Mark o interrompeu com um gesto displicente.

— Tudo bem. Você estava certo sobre ela. Ela é dramática mesmo.

Aquilo foi o limite. Algo dentro de mim se quebrou. Meu corpo inteiro tremia de raiva. Por que eles estavam agindo como se isso fosse normal? Por que não estavam de joelhos implorando? Por que só eu estava chorando? Ele nem parecia surpreso, isso significava que ele sabia que Charles já estava em um relacionamento, e mesmo assim, foi lá e transou com ele na nossa cama.

— Seu filho da puta!

Avancei em sua direção, a mão erguida, pronta para dar o tapa que ele merecia, mas antes que eu pudesse alcançá-lo, Charles se moveu rápido.

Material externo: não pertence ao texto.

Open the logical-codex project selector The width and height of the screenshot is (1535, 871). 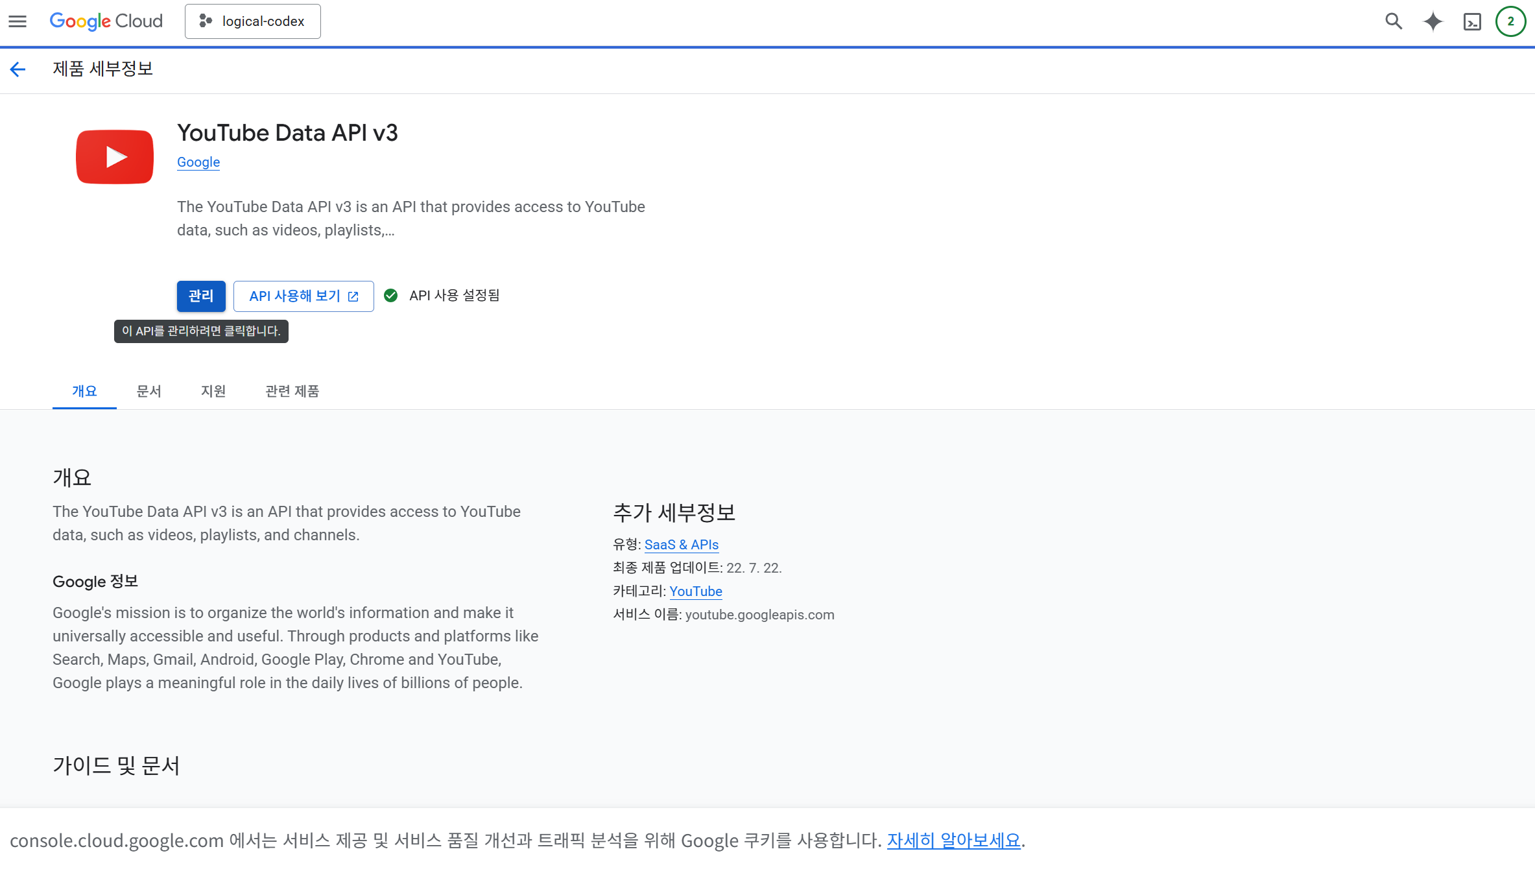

— Para com isso, Grace! — Ele gritou, segurando meu pulso e me puxando para trás. O aperto era forte, os dedos cravados na minha pele.

— Que porra você está fazendo?!

— O que eu estou fazendo? — Cuspi, os olhos em chamas.

— Fica fora disso, desgraçado! Espera a sua vez.

Tentei avançar de novo em direção a Mark, mas Charles se colocou na minha frente, bloqueando meu caminho.

— Não seja louca. — Ele disse friamente.

— Eu não vou deixar você tocar nele. Nem pense nisso.

Meu coração despencou. Ele soou tão… protetor com ele.

Com o homem com quem me traiu. O homem que tinha acabado de zombar de mim, sorrir com desdém e sair da cama com o meu noivo como se isso fosse uma maldita comédia.

— Por quê? — Sussurrei, atônita.

— Por que você está protegendo ele? Você está mesmo defendendo ele? Depois do que fez comigo? Você não deveria estar de joelhos agora?

Atrás de Charles, Mark ajeitou a camisa, sem nem tentar esconder o sorriso presunçoso no rosto. Então ele me olhou como se eu fosse algo grudado na sola do sapato.

— Por que você está surpresa? — Disse, dando de ombros.

— Você realmente achou que ele gostava de você em algum momento? Usa o cérebro, garota.

Minha boca se abriu, mas nenhum som saiu.

— Se não fosse pelo relacionamento das famílias, você acha mesmo que ele olharia para alguém como você?

Minha visão se embaçou de ódio. Eu sentia o sangue rugindo nos ouvidos.

— Me solta. — Rosnei entre os dentes, puxando meu braço.

— Me solta agora mesmo, Charles!

— Não! — Ele gritou.

— Para com isso, Grace!

Empurrei-o com força suficiente para fazê-lo tropeçar dando um passo para trás. Avancei em direção a Mark, pronta para arrancar aquele sorriso arrogante do rosto dele com um tapa, mas Charles se lançou entre nós, e num movimento rápido, a mão dele voou e me acertou com força.

Minha cabeça virou para o lado, a bochecha queimando com o impacto repentino.

— Não ouse encostar um dedo no Mark!